Nämlich, „welcher, da ER beleidigt ward, nicht wieder beleidigte, da ER litt, nicht drohte; ER übergab es dem, der gerecht richtet …“ (1. Petr. 2, 23). Obwohl ER wie kein anderer Mensch litt, hat der Erlöser eine Heiterkeit, eine Sanftmut und eine Freude im Hl. Geist bewahrt, und ER vergab allen, und ER bat sogar für diejenigen um Vergebung, die IHN kreuzigten. Das Beispiel des Herrn wurde von allen Heiligen befolgt, deren Leben ein Zeugnis des Glaubens und des Mutes ist, mit welchem sie um die Heiligung ihres Lebens kämpften, nämlich, durch das Erleiden ungezählter Qualen und Versuchungen, die von Gott in Freude umgewandelt wurden. Erinnern wir uns an den Hl. Serafim von Sarov (+ 1833), der ein extrem strenges Leben des Fastens und des Gebetes führte, und der vom Teufel versucht wurde wie wenige Andere in der Wüste und der gemartert und geprügelt wurde von bösen Menschen, so dass er sein ganzes Leben litt. Durch all dieses strahlte der Hl. Serafim Licht und Freude aus. Er grüßte während des ganzen Jahres diejenigen, die ihn in der Wüste und im Kloster in Sarov besuchten mit den Worten: „Meine Freude, Christus ist auferstanden“.

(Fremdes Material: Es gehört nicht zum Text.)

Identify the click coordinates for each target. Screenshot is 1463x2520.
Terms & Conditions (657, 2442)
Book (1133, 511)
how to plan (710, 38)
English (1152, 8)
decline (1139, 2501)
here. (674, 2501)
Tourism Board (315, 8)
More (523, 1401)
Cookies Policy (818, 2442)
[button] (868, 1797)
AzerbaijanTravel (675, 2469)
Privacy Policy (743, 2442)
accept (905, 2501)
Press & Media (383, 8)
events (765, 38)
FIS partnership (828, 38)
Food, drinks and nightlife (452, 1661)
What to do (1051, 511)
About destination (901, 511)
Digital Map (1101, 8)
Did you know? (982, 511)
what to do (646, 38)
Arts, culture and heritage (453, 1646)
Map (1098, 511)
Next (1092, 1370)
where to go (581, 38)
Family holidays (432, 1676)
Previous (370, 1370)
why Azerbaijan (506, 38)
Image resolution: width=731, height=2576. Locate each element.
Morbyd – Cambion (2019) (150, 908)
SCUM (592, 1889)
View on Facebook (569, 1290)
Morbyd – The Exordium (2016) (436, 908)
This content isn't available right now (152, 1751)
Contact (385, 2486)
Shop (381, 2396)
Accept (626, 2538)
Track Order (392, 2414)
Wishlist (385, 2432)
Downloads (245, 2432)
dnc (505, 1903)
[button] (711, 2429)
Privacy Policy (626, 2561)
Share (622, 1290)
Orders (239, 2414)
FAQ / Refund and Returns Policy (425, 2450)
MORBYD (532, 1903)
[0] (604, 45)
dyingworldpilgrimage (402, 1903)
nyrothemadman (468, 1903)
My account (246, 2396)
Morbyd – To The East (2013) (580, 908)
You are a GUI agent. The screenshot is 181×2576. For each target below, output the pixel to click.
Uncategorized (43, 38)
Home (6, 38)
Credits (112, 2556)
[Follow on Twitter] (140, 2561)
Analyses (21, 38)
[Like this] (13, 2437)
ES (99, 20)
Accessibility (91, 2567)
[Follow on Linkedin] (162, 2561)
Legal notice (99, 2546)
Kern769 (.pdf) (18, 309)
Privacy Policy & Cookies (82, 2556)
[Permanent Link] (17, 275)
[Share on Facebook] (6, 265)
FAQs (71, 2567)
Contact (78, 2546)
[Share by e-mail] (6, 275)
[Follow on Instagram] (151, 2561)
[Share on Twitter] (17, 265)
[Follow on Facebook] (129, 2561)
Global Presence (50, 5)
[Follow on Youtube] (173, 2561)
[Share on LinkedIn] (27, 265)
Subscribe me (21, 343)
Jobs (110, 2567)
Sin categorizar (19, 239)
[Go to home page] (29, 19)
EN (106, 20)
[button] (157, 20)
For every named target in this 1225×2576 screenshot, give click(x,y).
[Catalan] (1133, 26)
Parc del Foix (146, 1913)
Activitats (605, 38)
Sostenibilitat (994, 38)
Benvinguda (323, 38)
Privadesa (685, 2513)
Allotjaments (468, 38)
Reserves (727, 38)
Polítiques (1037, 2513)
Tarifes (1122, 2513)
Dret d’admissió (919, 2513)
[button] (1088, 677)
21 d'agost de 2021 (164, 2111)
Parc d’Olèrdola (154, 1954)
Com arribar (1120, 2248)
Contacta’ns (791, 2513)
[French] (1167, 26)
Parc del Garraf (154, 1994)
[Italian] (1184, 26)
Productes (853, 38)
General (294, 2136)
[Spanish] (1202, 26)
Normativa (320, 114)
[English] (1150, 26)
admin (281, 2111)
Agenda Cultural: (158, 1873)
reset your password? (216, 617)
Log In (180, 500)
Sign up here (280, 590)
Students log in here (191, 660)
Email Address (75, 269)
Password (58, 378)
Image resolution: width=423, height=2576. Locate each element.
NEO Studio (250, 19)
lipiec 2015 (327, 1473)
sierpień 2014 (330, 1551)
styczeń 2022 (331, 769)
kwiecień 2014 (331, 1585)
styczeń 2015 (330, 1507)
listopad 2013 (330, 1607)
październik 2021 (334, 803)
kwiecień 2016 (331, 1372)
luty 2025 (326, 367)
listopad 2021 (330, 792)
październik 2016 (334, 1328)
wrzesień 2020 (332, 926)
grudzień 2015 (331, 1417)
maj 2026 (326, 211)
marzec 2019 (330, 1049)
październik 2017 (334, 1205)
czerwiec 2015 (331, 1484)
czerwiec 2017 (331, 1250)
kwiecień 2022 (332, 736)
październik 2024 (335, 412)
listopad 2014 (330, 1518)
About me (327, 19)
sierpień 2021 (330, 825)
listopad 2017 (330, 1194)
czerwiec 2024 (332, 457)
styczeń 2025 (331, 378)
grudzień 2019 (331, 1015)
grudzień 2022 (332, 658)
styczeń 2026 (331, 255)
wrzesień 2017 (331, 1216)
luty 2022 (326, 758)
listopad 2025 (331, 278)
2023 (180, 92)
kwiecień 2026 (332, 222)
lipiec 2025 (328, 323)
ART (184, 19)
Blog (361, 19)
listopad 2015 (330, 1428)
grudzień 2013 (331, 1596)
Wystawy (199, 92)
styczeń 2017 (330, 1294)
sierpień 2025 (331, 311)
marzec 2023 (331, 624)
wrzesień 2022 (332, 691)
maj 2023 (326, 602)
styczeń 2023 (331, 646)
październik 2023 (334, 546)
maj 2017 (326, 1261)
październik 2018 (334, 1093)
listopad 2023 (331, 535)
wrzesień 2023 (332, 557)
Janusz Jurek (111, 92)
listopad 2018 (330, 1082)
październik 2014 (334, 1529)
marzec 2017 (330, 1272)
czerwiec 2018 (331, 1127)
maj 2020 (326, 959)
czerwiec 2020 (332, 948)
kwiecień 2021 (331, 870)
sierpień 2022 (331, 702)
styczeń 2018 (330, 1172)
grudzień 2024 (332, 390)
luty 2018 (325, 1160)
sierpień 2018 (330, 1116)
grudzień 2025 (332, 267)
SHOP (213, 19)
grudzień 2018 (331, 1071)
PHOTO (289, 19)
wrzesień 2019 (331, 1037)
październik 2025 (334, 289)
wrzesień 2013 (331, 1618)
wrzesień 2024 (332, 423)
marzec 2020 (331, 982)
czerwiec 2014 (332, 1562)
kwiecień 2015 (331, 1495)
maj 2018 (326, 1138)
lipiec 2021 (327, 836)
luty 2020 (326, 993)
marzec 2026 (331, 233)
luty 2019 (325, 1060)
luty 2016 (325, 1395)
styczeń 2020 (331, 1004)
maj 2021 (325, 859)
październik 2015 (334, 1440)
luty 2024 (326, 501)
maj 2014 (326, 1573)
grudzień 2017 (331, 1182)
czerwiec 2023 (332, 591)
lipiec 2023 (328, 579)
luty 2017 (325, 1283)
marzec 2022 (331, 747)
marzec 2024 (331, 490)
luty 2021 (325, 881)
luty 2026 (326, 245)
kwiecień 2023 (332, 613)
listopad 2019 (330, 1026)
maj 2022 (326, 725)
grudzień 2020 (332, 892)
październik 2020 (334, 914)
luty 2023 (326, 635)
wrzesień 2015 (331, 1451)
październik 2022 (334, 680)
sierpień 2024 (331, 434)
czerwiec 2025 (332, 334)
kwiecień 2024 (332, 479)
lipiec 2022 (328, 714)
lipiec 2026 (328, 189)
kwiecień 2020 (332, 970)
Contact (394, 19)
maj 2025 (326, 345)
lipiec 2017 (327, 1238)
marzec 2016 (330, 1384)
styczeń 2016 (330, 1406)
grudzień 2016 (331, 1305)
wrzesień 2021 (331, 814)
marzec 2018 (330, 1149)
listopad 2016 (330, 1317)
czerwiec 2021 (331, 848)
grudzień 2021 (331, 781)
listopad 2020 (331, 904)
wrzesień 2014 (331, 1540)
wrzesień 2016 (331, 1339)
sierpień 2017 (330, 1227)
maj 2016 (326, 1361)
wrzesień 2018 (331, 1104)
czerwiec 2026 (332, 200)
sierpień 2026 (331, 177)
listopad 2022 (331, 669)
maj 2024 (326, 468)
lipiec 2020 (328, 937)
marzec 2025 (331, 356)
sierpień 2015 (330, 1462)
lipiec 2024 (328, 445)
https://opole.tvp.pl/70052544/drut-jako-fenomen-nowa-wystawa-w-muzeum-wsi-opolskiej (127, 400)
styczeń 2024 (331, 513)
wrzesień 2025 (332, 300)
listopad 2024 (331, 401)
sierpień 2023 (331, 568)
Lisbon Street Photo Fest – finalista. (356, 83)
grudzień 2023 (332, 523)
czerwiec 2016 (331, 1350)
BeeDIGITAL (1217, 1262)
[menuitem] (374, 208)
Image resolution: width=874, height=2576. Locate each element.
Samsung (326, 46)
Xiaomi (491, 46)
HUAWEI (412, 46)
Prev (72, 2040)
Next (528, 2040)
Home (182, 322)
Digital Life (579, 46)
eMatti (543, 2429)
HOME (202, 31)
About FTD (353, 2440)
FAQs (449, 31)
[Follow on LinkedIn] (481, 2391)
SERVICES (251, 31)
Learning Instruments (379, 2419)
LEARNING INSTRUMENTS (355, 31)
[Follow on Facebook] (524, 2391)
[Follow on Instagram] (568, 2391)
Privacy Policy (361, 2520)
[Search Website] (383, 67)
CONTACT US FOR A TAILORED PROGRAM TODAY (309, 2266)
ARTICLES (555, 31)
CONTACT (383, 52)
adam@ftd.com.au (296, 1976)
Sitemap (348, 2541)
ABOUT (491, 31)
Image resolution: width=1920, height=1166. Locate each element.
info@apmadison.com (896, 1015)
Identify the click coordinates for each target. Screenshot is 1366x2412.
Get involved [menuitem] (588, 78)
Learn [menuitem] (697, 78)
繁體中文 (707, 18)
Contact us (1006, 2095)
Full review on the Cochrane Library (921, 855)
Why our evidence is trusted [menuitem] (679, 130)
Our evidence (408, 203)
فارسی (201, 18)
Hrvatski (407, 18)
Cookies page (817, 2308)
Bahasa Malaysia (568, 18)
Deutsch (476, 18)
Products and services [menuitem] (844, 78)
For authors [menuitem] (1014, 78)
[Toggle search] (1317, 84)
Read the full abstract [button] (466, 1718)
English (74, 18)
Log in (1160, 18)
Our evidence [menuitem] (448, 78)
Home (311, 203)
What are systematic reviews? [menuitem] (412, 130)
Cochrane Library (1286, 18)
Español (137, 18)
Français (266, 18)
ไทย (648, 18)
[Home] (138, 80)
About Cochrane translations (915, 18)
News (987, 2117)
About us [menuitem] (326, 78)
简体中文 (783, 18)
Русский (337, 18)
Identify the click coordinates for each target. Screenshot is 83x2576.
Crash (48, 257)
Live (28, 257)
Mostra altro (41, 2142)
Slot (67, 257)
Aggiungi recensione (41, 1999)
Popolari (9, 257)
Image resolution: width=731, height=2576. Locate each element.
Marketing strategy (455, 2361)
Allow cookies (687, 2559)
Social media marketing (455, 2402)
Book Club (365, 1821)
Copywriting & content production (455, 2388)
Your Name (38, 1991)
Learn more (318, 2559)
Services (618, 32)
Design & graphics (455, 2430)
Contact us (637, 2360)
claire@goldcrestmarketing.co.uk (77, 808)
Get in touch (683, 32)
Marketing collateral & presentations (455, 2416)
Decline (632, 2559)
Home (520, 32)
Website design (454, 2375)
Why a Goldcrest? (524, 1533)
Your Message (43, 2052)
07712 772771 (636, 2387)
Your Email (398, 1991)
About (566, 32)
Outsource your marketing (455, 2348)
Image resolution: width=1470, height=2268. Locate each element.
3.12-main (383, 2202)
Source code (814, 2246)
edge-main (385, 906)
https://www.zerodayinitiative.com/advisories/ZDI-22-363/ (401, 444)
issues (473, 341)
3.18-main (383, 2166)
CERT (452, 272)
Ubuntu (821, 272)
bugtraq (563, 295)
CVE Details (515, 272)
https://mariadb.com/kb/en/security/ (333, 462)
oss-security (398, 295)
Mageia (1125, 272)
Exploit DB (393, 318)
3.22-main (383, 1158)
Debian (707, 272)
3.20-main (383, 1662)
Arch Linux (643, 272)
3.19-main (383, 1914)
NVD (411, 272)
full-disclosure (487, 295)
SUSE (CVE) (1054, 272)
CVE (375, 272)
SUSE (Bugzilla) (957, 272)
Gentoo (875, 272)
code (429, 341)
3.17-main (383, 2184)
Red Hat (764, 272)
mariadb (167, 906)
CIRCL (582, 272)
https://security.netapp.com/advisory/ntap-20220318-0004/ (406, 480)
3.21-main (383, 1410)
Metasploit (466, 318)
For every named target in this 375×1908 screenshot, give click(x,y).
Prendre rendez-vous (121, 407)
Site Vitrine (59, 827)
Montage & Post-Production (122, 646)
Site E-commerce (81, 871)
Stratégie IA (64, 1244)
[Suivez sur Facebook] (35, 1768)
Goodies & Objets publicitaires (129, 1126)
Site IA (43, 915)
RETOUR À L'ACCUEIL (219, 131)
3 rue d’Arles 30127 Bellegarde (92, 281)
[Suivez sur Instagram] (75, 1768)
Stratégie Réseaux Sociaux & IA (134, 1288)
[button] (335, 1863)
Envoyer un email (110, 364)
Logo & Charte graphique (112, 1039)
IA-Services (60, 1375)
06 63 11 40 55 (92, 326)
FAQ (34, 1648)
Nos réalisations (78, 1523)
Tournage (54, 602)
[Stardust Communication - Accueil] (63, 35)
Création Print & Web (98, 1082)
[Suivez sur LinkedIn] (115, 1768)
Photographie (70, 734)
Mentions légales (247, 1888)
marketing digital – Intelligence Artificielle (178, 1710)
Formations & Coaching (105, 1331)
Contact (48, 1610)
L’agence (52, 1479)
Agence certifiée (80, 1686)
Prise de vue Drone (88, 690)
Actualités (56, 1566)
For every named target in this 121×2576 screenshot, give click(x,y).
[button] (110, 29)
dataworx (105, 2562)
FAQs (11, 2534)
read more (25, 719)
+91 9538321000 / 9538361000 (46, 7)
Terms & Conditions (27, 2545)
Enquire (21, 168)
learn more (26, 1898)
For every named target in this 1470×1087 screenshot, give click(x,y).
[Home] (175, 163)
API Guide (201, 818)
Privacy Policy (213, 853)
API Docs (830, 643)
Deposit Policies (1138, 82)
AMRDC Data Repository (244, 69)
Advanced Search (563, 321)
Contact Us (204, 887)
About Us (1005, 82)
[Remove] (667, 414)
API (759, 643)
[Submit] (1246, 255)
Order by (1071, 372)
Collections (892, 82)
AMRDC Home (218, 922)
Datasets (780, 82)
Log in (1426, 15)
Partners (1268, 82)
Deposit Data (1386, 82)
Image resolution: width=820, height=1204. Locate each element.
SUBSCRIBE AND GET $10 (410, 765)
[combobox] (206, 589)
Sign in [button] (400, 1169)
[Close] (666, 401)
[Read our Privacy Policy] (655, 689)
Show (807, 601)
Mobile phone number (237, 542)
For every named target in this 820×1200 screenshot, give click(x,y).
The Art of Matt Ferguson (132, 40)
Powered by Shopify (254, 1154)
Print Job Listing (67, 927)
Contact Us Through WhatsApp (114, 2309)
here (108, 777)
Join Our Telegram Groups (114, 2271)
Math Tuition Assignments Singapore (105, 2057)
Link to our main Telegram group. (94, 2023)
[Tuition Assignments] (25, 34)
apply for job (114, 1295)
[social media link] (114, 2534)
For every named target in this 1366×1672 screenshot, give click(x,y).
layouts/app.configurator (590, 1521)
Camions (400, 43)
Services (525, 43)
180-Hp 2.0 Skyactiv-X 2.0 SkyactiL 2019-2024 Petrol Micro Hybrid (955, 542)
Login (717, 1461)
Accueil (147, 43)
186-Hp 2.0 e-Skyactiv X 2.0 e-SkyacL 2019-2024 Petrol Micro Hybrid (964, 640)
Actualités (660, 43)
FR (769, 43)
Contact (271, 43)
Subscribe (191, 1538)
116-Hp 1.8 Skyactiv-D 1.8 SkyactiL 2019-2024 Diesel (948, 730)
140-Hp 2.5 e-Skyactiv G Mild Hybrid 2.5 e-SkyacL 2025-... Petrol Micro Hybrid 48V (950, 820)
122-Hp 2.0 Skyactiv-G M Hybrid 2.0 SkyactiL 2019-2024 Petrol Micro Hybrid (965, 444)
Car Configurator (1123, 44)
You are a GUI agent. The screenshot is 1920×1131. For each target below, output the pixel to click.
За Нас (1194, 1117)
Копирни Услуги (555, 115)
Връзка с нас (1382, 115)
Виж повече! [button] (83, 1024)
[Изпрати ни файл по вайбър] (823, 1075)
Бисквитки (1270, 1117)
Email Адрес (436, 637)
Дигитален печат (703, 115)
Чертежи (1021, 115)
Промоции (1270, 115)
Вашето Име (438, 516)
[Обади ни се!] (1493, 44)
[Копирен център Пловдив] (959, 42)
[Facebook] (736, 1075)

Wir verstehen also, dass nur die Freude, die dem Leid und dem Ertragen des Kummers entspringt, die wahrhaftige Freude, die Freude im Hl. Geist, ist . Mit anderen Worten, wir freuen uns nur insoweit, wie wir uns für Gott und den Nächsten opfern.

Geliebte Gläubige,

so, wie ich dies bereits in meiner Weihnachtsbotschaft ankündigte, werden am Sonntag, dem 14.Mai 2006, also nach 3 Wochen, die Metropolitan-Kathedrale und das Eparchial-Zentrum in Nürnberg geweiht.

Der Weihe-Gottesdienst und die anschließende Hl. Liturgie werden von einer großen Versammlung von Hierarchen, Priestern und Diakonen unter der Leitung Seiner Seeligkeit des Vaters Teoctist, des Patriarchen der Rumänisch-Orthodoxen Kirche, gefeiert. Die Weihe unserer Kathedrale krönt 12 Jahre der Bemühungen und der Opfer der Priester und Gläubigen der Metropolie, wobei jeder sowohl nach seinem Glauben wie auch nach seinen Möglichkeiten beitrug, um dieses heilige Ziel zu erreichen.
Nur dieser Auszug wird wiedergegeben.